__EXERCISE REQUIREMENTS__
Give the count of lines in the entries that include "each", and write nothing besides it.

Stored items
_ _ _ _ _

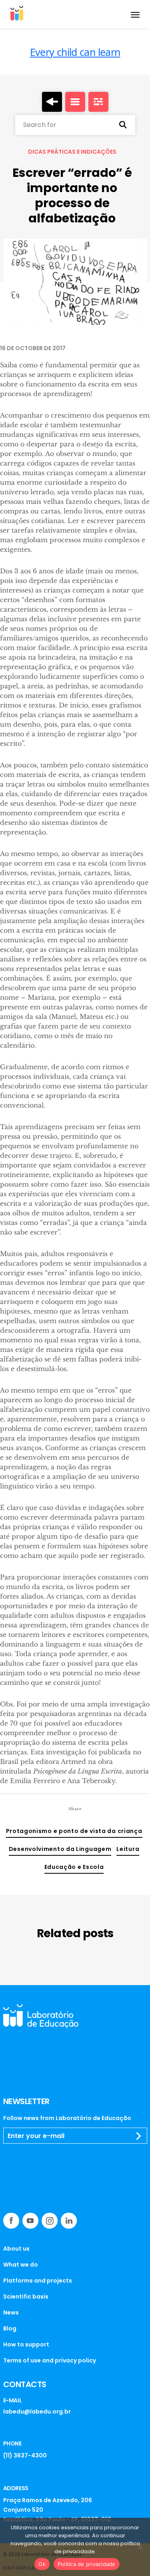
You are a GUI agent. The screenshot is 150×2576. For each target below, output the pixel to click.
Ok (42, 2564)
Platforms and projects (37, 2281)
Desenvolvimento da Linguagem (60, 1849)
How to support (26, 2344)
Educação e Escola (74, 1867)
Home (52, 102)
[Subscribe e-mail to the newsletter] (139, 2136)
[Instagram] (50, 2221)
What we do (20, 2265)
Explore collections (75, 102)
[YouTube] (30, 2221)
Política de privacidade (87, 2564)
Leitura (127, 1849)
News (11, 2312)
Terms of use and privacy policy (49, 2360)
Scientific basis (25, 2297)
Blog (9, 2328)
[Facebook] (11, 2221)
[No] (140, 2547)
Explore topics (98, 102)
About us (16, 2249)
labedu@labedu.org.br (37, 2411)
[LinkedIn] (69, 2221)
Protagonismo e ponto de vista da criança (74, 1831)
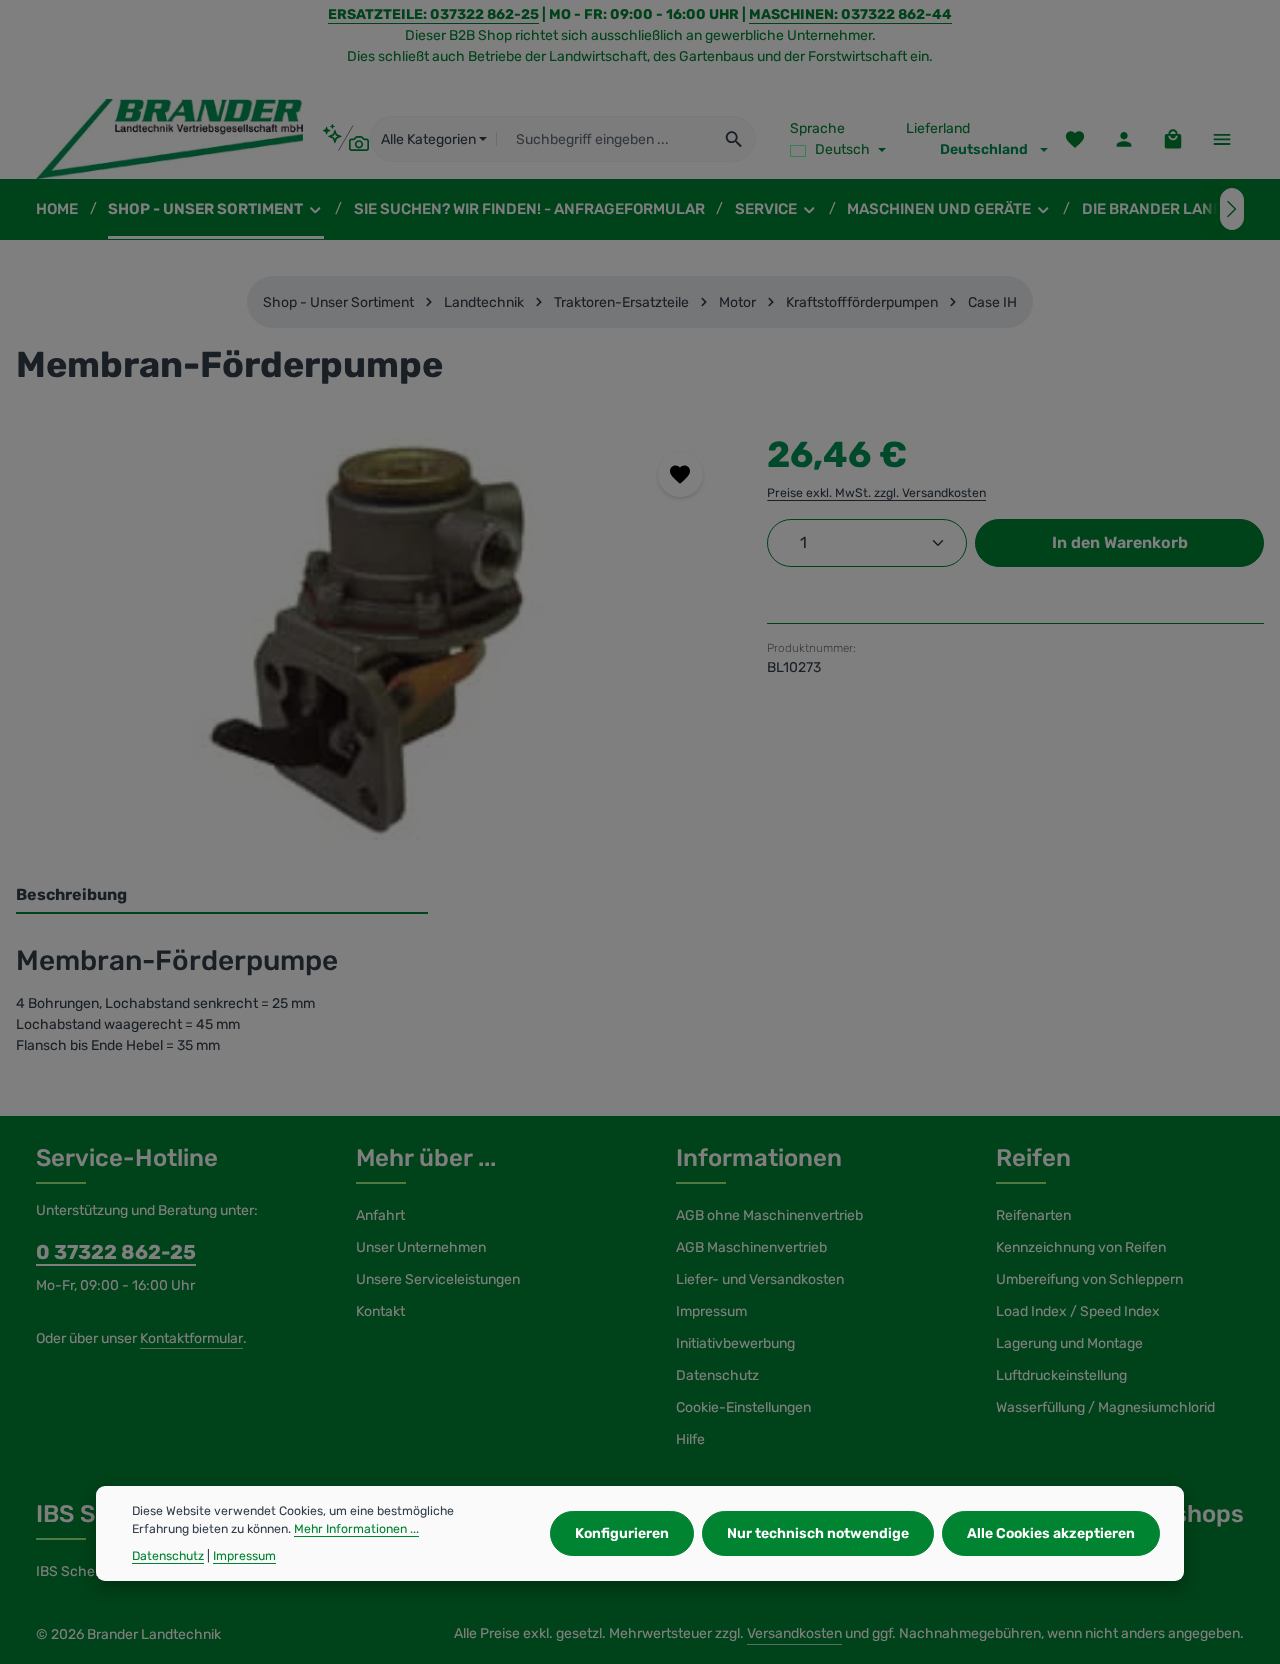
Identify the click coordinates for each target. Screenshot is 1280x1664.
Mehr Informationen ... (356, 1529)
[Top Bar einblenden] (1221, 139)
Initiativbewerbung (735, 1343)
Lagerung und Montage (1069, 1343)
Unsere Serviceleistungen (438, 1279)
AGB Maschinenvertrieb (751, 1247)
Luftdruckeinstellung (1061, 1375)
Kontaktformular (191, 1338)
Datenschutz (717, 1375)
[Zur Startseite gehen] (169, 139)
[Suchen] (734, 139)
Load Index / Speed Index (1078, 1311)
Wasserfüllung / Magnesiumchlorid (1105, 1407)
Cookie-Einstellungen (743, 1407)
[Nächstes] (1232, 209)
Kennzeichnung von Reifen (1081, 1247)
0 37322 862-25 (116, 1252)
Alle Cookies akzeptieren (1051, 1533)
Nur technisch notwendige (818, 1533)
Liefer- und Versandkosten (760, 1279)
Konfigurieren (622, 1533)
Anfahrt (380, 1215)
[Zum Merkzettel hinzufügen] (680, 474)
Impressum (711, 1311)
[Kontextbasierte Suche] (345, 138)
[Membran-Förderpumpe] (371, 643)
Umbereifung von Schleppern (1089, 1279)
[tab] (222, 896)
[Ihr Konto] (1123, 139)
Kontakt (380, 1311)
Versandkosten (794, 1633)
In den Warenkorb (1120, 542)
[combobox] (605, 139)
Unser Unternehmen (421, 1247)
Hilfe (690, 1439)
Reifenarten (1033, 1215)
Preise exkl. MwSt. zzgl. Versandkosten (876, 493)
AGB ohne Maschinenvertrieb (769, 1215)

_ _ _ _ _

__EXPECTED OUTPUT__
2